AlphaGo Value gets great pleasure in winning as many stones as possible and Value is willing to take risk while AlphaGo Policy is anxious about losing only one stone...the one stone that wins the game, and plays very cautiously and avoids risk. While Value takes risk and goes for as many stones as possible to win, Policy avoids risk and settles for the one stone that wins the game.

We journey in our lives desiring the same bilateral futures as AlphaGo; a part of us wants the pleasure of winning big and taking risks and a complementary part of us is forever anxious about simply getting by and surviving by avoiding risk. People have more complex emotions than just pleasure and anxiety and so we have more complex and cooperative relationships with other people and the environment.

What AlphaGo's two personalities represent is a fundamental part of the recursion of consciousness and therefore what it is that we mean when we say that someone is conscious. Lee Sedol is the Go world champion who played against Value and Policy, who had been playing each other for four months prior and had therefore both won and lost literally millions of games with each other prior to the match with Sedol.

Sedol has played many hundreds of thousands of games during his life but is simply not able to play the many millions of games that taught Value and Policy how to beat him. While Sedol will improve his skill by playing Value and Policy together, he might do much better playing Value and Policy separately.

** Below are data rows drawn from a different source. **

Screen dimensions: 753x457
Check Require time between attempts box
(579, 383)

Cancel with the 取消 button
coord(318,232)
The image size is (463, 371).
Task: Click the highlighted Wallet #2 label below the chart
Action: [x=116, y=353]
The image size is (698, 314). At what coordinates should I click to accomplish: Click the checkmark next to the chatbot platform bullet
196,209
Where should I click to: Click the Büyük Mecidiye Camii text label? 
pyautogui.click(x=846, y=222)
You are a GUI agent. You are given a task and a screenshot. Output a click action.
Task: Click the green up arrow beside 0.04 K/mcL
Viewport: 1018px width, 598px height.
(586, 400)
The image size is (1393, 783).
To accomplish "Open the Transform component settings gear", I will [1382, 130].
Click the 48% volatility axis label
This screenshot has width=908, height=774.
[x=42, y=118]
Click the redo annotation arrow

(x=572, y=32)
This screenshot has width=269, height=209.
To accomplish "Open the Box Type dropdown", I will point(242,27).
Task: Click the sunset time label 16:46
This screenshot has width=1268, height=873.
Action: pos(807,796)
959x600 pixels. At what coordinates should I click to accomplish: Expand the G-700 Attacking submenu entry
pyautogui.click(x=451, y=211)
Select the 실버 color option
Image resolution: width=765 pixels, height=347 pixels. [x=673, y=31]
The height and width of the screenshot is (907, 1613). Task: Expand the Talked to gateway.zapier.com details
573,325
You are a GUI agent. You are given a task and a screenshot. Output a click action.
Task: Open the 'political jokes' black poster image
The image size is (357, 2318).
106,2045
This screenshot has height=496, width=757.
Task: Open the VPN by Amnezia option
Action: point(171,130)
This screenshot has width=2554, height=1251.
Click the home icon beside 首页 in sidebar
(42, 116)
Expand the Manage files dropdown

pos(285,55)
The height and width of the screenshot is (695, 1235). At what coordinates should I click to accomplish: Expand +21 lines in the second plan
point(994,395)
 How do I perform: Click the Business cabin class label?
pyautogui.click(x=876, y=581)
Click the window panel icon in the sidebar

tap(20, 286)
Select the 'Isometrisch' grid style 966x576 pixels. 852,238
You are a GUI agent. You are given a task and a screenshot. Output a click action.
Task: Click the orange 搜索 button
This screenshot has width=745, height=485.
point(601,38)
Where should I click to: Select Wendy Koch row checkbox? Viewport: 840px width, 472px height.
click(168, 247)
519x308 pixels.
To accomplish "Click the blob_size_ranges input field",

Also, to be fair, AlphaGo should also have additional human personalities like anger and shame, for example. That way Sedol could gain advantage in ways that better represent the complexity of human consciousness. The question is...how do you make an AlphaGo angry at a opponent's board position or ashamed of a its own board position. And of course, AlphaGo must show some compassion in not crushing its opponent and allowing some victories while still being selfish enough to win the tournament.